### Exercise goal
Could you print, exactly and without pictures, only the lines from the one with "Screen dimensions: 2344x1327" through the end of the records below?

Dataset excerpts
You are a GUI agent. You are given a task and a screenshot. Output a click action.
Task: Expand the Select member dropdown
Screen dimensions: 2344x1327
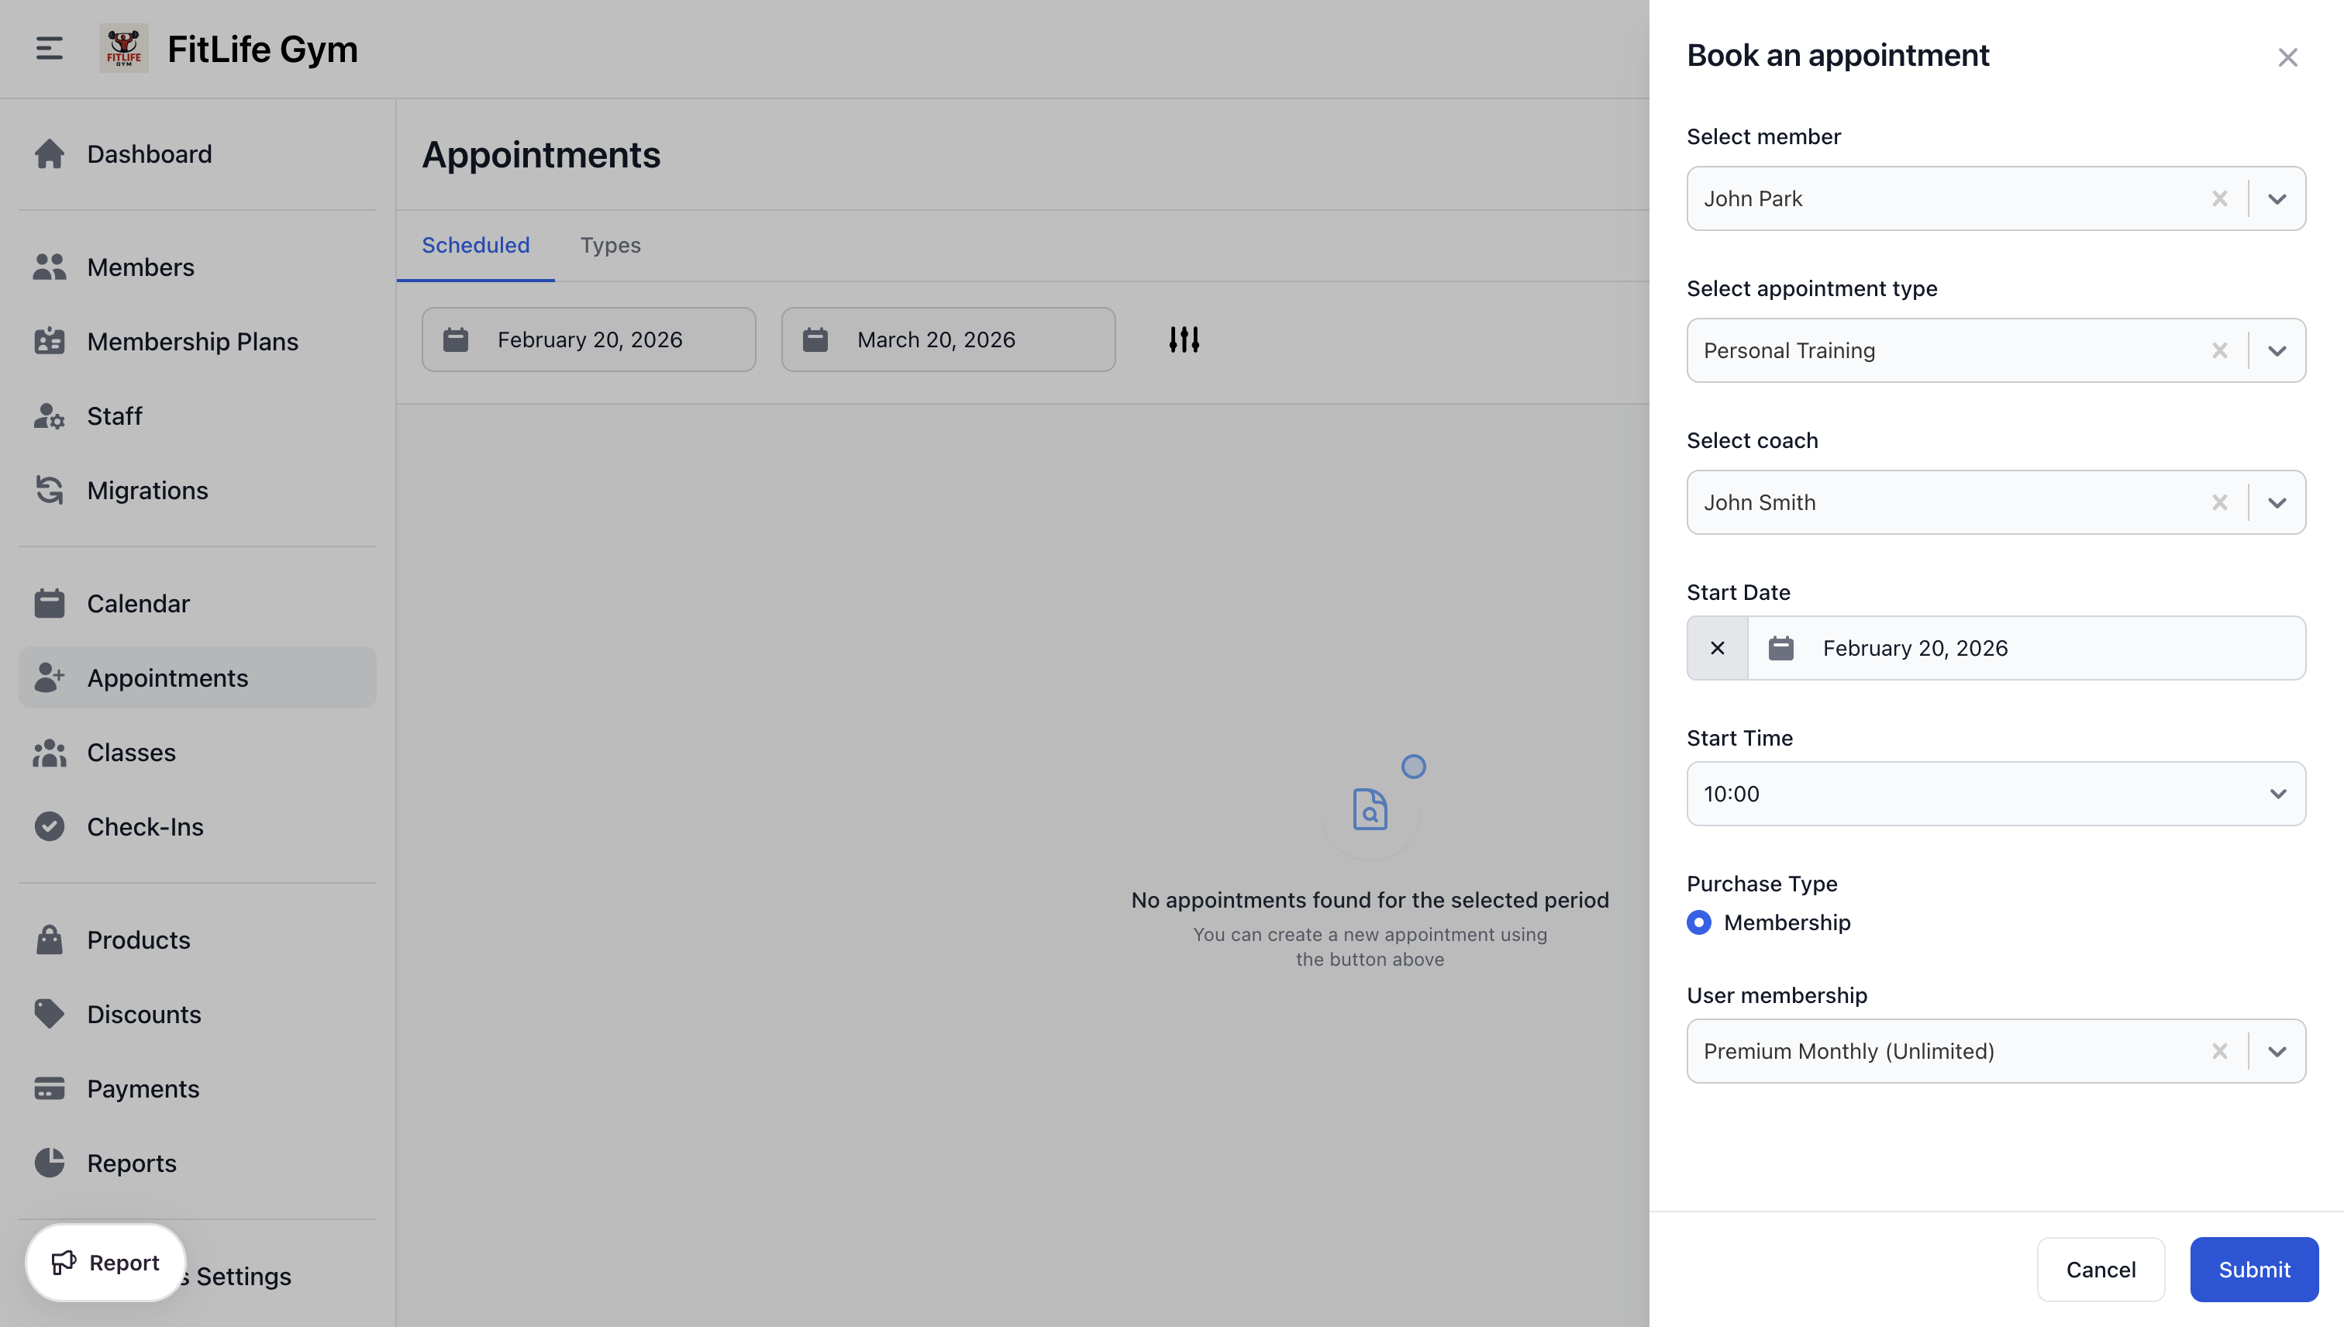[2277, 199]
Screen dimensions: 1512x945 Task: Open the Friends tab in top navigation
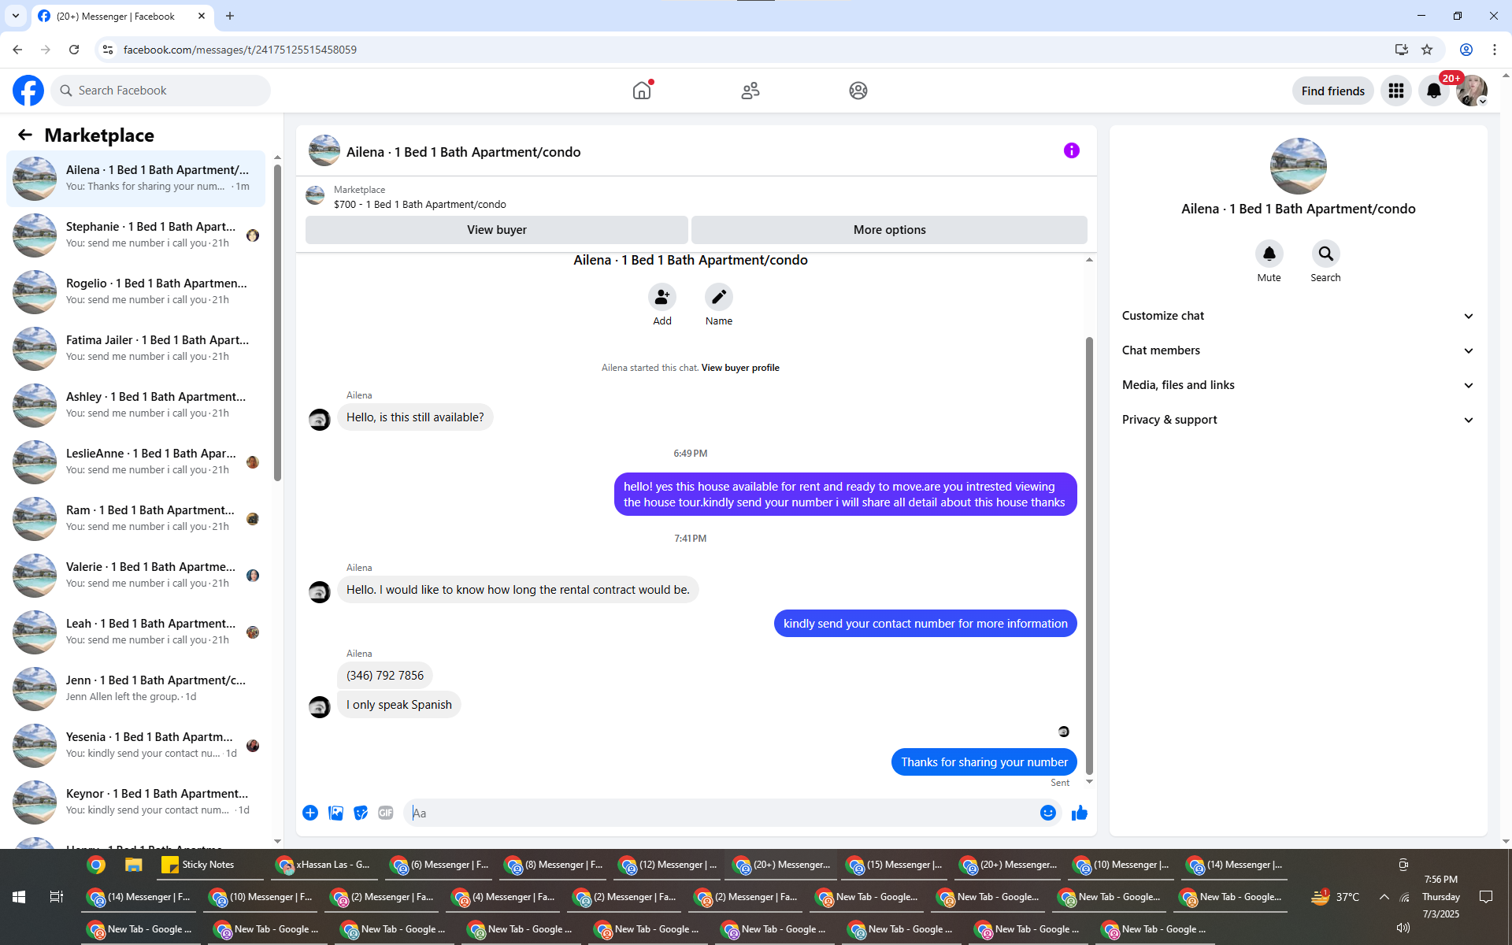click(750, 91)
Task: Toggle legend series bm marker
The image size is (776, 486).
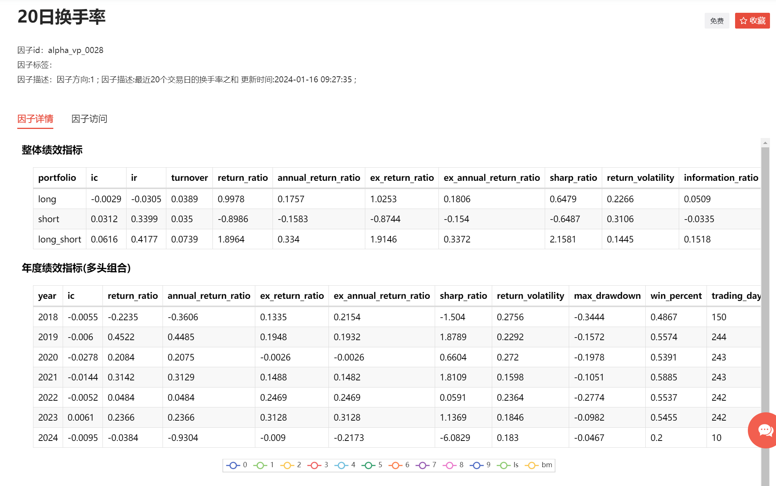Action: click(531, 465)
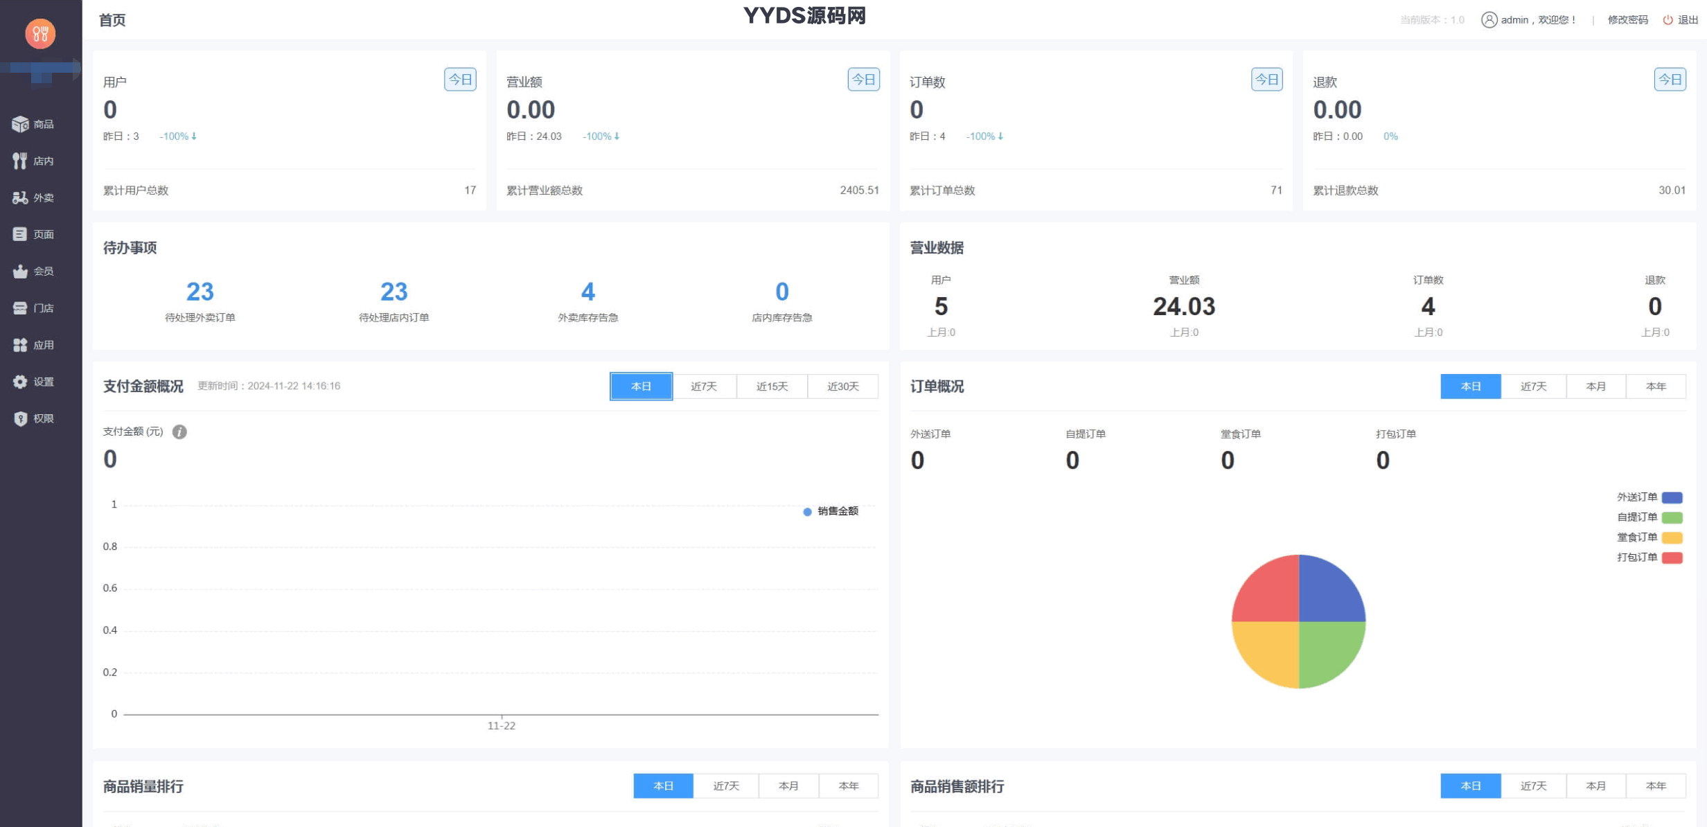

### Solved problem
Screen dimensions: 2344x1327
[2277, 199]
Screen dimensions: 1512x945 Task: Open the Friends tab in top navigation
click(750, 91)
Task: Toggle legend series bm marker
The image size is (776, 486).
Action: click(531, 465)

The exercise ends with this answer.